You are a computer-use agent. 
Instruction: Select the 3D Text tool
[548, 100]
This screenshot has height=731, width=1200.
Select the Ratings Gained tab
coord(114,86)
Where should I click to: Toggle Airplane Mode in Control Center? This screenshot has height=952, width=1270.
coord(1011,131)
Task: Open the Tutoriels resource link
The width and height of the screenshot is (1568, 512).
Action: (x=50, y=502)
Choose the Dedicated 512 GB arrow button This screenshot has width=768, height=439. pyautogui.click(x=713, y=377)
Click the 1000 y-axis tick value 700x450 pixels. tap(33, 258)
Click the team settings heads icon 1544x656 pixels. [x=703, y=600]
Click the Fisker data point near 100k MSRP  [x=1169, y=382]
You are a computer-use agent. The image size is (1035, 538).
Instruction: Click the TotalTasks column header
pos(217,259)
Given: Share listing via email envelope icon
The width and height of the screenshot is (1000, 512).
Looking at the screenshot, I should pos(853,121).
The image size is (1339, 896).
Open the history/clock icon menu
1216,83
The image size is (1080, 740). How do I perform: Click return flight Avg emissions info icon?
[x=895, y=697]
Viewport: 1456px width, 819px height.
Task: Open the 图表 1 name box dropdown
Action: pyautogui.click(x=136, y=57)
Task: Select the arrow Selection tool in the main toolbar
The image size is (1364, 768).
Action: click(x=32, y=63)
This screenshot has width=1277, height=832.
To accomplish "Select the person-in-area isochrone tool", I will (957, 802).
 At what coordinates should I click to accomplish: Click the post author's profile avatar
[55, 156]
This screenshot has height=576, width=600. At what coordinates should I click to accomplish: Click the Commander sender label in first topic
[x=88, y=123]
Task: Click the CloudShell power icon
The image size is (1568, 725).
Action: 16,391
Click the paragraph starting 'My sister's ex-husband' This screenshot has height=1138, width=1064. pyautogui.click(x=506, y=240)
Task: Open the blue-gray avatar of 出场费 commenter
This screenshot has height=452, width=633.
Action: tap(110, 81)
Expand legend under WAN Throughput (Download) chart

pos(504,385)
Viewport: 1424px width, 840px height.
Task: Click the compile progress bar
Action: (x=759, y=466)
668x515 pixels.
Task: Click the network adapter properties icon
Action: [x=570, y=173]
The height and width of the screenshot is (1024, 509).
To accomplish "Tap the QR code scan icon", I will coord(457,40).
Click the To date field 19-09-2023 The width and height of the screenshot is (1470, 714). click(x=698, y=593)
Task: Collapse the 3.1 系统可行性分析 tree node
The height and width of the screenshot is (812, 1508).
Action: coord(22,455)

Short task -> Please recast the lines from the start of the records through the line containing "Looking at the" as a JSON list of strings, one string per line, leaving out any blank lines.

Response below ->
[
  "You are a computer-use agent. ",
  "Instruction: Select the 3D Text tool",
  "[548, 100]",
  "This screenshot has height=731, width=1200.",
  "Select the Ratings Gained tab",
  "coord(114,86)",
  "Where should I click to: Toggle Airplane Mode in Control Center? This screenshot has height=952, width=1270.",
  "coord(1011,131)",
  "Task: Open the Tutoriels resource link",
  "The width and height of the screenshot is (1568, 512).",
  "Action: (x=50, y=502)",
  "Choose the Dedicated 512 GB arrow button This screenshot has width=768, height=439. pyautogui.click(x=713, y=377)",
  "Click the 1000 y-axis tick value 700x450 pixels. tap(33, 258)",
  "Click the team settings heads icon 1544x656 pixels. [x=703, y=600]",
  "Click the Fisker data point near 100k MSRP  [x=1169, y=382]",
  "You are a computer-use agent. The image size is (1035, 538).",
  "Instruction: Click the TotalTasks column header",
  "pos(217,259)",
  "Given: Share listing via email envelope icon",
  "The width and height of the screenshot is (1000, 512).",
  "Looking at the screenshot, I should pos(853,121)."
]